= Directions =
Retype the rows starting with the line that contains "Given: Select page 1 in the Pods列表 pagination" and going on through the line that contains "Looking at the", with both of those lines included.

= Dataset rows =
▬▬▬▬▬▬
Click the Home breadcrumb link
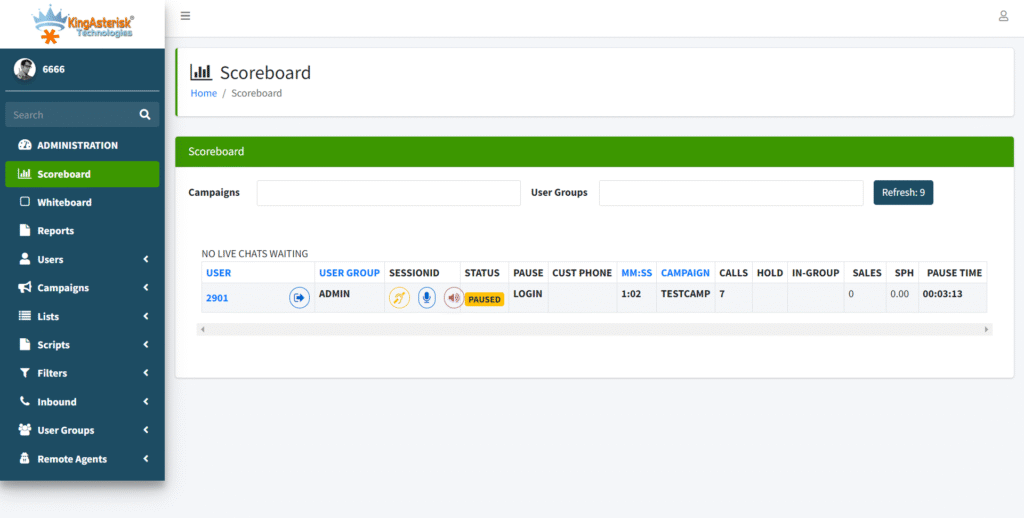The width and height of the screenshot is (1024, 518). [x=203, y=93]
▬▬▬▬▬▬
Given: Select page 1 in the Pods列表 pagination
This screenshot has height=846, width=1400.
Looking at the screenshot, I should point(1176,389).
▬▬▬▬▬▬
= Written solution =
Given: Select page 1 in the Pods列表 pagination
This screenshot has height=846, width=1400.
Looking at the screenshot, I should point(1176,389).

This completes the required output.